Also, I almost never use the 'row of splitters fed from one end' approach on inputs, as it makes assessing overall efficiency really really difficult. The first guy is 100, and fully stocked... the last guy is 20% and completely starved. If you split and split and split directly into makers, you know each is getting it's fair share (mostly... altho this is also predicated on the use of higher-level belts).

I will use a 'row of mergers' on the outputs, as generally speaking the volume of output is small enough that efficiency isn't affected too too much.. if I do have a build-up on output, it's likely an issue with the next stages... and I can move on.

Equalizers! That was the word. As my screw factory sends its output to various other factories that require them, some will have a larger pull than others.
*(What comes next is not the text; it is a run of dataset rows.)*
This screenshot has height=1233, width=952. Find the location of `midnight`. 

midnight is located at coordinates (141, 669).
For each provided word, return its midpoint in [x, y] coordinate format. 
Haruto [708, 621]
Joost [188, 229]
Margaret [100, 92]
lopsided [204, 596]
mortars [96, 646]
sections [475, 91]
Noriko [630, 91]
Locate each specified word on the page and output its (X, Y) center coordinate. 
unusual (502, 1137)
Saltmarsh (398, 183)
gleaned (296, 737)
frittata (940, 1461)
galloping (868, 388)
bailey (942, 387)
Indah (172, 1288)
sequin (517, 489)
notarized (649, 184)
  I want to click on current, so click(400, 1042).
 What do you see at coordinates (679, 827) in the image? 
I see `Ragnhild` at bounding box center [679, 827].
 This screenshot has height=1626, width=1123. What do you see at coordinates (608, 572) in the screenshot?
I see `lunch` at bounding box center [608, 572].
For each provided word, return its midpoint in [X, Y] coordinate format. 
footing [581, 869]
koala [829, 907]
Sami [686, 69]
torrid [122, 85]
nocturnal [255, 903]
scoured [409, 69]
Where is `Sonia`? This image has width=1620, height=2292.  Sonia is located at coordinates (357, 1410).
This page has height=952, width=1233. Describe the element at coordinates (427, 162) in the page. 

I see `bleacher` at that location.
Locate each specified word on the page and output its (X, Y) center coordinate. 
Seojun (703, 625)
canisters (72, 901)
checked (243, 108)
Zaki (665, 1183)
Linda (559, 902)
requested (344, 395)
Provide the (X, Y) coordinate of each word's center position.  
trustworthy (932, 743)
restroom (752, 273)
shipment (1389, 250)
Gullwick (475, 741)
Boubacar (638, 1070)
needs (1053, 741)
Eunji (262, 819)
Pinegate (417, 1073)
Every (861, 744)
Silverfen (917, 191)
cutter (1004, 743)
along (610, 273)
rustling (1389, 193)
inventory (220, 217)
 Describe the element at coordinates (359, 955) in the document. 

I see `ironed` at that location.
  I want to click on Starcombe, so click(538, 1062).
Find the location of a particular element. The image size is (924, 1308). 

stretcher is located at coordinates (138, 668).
So as my computer facility my require 1130/min while my reinforced iron plate facility requires 600/min, the combined pull will equal out across all 6 storage containers. That way as future expansion requires the addition of another belt or two, I can just add them to the output without worrying about whether or not the new drain will be too much for the source.
It's the same w/ my iron, copper, cement, steel.
As for the row of splitters feeding each machine, I figure it by taking what's coming in and dividing it by what each machine can produce. If, for example, the answer is 21 machines, I will make 2 rows of 10 machines each, happy in the knowledge that as production starts, while the first will fill up before the last even gets it's 5th, soon after the 2nd will fill, then the 3rd, 4th, so on down the line. It may take a little while, but ultimately all machines will be full. There's no time crunch, and while those are working I can prepare the location for my next facility to create product. Or scouting for new resource nodes.

Originally posted by Rezznor7:

Equalizers! That was the word. As my screw factory sends its output to various other factories that require them, some will have a larger pull than others. So as my computer facility my require 1130/min while my reinforced iron plate facility requires 600/min, the combined pull will equal out across all 6 storage containers. That way as future expansion requires the addition of another belt or two, I can just add them to the output without worrying about whether or not the new drain will be too much for the source.

Yeah see, that's not a good use case for a balancer.

Looks like you're using mk 4 belts (adjust for mk # if necessary) so...

Your computer facility requires 1130/480 = 2.35 belts. So just send 3 belts and shunt the excess out to an overflow line to be sent to a different destination.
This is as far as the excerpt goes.